Rows from a pointing dataset:
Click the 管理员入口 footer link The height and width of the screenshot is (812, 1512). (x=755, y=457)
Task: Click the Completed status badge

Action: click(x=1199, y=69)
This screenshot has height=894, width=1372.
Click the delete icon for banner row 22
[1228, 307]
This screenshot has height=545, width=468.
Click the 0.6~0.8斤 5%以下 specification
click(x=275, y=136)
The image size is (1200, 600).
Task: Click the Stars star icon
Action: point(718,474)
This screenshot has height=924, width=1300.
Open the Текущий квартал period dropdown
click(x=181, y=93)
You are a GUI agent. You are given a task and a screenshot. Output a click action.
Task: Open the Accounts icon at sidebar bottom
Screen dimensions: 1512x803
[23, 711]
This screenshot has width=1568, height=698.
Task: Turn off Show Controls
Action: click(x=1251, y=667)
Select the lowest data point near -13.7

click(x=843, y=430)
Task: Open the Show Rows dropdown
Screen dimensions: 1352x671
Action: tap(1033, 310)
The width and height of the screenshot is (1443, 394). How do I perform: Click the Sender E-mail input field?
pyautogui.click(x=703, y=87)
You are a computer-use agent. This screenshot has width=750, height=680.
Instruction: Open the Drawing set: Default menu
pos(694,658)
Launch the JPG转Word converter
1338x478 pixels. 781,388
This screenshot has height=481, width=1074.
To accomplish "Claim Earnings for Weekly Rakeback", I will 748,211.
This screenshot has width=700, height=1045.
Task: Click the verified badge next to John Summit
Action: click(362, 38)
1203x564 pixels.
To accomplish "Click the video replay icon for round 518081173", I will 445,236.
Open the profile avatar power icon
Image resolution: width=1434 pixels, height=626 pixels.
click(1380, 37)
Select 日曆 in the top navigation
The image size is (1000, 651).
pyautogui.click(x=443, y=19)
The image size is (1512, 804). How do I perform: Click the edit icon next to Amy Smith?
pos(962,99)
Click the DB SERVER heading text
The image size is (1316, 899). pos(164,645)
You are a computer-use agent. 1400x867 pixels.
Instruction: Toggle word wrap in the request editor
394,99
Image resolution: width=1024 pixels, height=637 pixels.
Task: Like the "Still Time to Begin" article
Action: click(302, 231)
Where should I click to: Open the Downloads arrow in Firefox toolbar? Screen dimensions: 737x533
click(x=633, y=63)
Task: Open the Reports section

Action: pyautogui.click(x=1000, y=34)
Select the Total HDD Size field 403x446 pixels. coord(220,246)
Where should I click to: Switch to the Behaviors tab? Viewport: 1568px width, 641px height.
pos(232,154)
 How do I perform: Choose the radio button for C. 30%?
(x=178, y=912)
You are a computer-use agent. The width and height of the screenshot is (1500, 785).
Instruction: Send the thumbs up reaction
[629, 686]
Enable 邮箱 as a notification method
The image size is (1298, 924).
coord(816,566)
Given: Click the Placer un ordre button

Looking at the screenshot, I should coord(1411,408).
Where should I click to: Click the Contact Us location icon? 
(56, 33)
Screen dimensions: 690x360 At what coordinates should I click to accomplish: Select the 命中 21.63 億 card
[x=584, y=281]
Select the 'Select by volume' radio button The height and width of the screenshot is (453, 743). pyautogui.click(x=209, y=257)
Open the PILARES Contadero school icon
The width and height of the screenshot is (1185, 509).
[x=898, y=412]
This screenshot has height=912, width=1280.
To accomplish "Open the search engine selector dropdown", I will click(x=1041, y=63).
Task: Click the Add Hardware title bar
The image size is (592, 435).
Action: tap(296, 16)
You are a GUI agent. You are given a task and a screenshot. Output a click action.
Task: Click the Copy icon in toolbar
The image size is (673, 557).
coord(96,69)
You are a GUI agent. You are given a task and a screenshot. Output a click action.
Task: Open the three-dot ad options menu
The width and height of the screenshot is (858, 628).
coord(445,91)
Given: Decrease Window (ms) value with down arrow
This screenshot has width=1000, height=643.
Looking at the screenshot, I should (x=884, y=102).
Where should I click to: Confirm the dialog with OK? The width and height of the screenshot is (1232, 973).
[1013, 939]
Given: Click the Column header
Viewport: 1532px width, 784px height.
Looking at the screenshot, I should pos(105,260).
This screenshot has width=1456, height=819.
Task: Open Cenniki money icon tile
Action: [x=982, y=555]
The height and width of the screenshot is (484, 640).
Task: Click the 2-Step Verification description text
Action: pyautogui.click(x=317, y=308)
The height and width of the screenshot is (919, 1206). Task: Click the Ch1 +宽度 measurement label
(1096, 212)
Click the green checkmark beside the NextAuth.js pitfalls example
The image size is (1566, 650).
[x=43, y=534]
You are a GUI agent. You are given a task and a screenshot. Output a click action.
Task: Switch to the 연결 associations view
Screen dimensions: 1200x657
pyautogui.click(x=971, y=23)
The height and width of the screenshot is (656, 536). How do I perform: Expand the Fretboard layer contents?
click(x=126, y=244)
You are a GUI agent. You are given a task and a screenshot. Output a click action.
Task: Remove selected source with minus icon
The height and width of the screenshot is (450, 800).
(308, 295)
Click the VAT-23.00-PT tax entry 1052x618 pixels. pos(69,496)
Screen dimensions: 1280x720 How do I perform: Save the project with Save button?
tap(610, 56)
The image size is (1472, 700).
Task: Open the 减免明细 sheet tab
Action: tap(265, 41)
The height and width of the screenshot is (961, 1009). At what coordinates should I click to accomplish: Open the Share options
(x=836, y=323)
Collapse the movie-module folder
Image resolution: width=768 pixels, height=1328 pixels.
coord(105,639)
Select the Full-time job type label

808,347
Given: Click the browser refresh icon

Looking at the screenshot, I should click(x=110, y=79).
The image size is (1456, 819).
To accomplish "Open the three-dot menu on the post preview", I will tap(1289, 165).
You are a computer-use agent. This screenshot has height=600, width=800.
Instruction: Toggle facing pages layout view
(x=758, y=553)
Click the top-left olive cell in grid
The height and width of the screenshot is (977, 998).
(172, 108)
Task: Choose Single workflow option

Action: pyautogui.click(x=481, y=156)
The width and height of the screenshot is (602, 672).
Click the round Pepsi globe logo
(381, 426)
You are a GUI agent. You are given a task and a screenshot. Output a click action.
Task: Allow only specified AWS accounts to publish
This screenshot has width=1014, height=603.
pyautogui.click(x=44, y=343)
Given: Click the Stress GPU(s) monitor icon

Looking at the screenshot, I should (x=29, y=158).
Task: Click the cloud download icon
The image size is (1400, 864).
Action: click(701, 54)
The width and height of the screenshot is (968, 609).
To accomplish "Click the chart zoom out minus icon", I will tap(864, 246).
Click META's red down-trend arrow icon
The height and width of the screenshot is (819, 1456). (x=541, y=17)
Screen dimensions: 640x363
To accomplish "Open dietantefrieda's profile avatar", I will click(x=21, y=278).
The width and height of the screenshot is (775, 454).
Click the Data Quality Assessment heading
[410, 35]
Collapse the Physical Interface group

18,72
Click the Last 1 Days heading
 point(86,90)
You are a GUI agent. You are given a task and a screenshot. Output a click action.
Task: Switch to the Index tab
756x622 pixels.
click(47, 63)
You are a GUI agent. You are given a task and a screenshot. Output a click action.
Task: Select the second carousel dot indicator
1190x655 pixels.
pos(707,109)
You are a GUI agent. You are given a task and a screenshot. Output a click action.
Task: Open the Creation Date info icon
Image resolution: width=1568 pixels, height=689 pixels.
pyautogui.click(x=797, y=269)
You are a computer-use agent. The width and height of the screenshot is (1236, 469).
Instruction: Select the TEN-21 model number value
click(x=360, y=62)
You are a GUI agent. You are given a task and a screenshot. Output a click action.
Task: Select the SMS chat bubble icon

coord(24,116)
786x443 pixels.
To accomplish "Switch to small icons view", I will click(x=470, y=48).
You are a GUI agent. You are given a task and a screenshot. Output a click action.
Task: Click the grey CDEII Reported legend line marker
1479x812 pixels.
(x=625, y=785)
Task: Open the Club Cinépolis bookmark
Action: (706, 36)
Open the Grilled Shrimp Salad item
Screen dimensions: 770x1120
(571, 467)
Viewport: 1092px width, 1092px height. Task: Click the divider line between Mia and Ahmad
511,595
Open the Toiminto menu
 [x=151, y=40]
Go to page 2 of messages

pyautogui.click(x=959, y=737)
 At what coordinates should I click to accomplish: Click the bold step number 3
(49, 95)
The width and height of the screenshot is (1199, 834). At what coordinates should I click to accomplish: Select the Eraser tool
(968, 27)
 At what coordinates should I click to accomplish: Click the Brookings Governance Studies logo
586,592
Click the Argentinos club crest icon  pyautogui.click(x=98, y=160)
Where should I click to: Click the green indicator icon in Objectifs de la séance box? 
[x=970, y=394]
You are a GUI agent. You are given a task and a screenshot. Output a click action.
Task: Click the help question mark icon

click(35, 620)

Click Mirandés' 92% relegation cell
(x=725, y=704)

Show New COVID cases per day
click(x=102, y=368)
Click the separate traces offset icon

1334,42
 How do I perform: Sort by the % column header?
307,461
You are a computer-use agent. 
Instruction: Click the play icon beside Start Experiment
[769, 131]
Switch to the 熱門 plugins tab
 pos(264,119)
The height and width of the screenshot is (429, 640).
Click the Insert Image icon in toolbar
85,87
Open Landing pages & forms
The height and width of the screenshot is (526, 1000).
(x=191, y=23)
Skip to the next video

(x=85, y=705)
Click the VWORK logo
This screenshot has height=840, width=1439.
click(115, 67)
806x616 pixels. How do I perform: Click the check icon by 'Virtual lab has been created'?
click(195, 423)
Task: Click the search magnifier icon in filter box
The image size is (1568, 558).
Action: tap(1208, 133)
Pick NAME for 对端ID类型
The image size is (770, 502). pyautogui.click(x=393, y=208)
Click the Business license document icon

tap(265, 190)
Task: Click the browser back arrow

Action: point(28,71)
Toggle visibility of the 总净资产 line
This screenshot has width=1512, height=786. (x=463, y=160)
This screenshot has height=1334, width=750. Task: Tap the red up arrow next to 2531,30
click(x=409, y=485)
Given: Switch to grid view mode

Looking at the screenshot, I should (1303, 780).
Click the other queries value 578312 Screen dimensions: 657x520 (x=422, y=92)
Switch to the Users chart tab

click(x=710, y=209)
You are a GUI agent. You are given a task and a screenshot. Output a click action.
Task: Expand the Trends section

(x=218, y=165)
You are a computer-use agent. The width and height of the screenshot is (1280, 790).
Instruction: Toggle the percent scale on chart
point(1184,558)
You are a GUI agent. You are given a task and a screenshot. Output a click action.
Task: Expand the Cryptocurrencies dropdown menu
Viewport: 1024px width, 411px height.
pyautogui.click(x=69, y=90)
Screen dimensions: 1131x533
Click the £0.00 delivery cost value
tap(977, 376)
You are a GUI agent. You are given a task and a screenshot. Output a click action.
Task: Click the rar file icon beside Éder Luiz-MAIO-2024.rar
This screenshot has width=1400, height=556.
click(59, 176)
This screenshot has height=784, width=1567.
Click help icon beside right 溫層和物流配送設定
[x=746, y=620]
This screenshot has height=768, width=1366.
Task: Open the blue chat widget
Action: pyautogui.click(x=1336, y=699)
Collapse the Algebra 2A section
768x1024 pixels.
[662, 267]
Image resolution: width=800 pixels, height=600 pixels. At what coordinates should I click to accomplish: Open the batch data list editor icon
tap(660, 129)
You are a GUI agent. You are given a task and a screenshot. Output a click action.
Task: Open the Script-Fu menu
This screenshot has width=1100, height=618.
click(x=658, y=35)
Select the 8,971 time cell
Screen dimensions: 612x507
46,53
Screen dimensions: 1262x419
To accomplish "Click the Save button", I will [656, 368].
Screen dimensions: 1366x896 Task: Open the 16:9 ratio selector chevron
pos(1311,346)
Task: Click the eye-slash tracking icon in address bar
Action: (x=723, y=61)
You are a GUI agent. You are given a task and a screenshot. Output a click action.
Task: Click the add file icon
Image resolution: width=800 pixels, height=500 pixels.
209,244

> [What is expected]:
Copy out word for word every line of the rows, from the first one through the line that contains "click(x=633, y=63)".

> [Solution to this exercise]:
Click the 管理员入口 footer link The height and width of the screenshot is (812, 1512). (x=755, y=457)
Task: Click the Completed status badge

Action: click(x=1199, y=69)
This screenshot has height=894, width=1372.
Click the delete icon for banner row 22
[1228, 307]
This screenshot has height=545, width=468.
Click the 0.6~0.8斤 5%以下 specification
click(x=275, y=136)
The image size is (1200, 600).
Task: Click the Stars star icon
Action: point(718,474)
This screenshot has height=924, width=1300.
Open the Текущий квартал period dropdown
click(x=181, y=93)
You are a GUI agent. You are given a task and a screenshot. Output a click action.
Task: Open the Accounts icon at sidebar bottom
Screen dimensions: 1512x803
[23, 711]
This screenshot has width=1568, height=698.
Task: Turn off Show Controls
Action: click(x=1251, y=667)
Select the lowest data point near -13.7

click(x=843, y=430)
Task: Open the Show Rows dropdown
Screen dimensions: 1352x671
Action: tap(1033, 310)
The width and height of the screenshot is (1443, 394). How do I perform: Click the Sender E-mail input field?
pyautogui.click(x=703, y=87)
You are a computer-use agent. This screenshot has width=750, height=680.
Instruction: Open the Drawing set: Default menu
pos(694,658)
Launch the JPG转Word converter
1338x478 pixels. 781,388
This screenshot has height=481, width=1074.
To accomplish "Claim Earnings for Weekly Rakeback", I will 748,211.
This screenshot has width=700, height=1045.
Task: Click the verified badge next to John Summit
Action: click(362, 38)
1203x564 pixels.
To accomplish "Click the video replay icon for round 518081173", I will 445,236.
Open the profile avatar power icon
Image resolution: width=1434 pixels, height=626 pixels.
click(1380, 37)
Select 日曆 in the top navigation
The image size is (1000, 651).
pyautogui.click(x=443, y=19)
The image size is (1512, 804). How do I perform: Click the edit icon next to Amy Smith?
pos(962,99)
Click the DB SERVER heading text
The image size is (1316, 899). pos(164,645)
You are a computer-use agent. 1400x867 pixels.
Instruction: Toggle word wrap in the request editor
394,99
Image resolution: width=1024 pixels, height=637 pixels.
Task: Like the "Still Time to Begin" article
Action: click(302, 231)
Where should I click to: Open the Downloads arrow in Firefox toolbar? Screen dimensions: 737x533
click(x=633, y=63)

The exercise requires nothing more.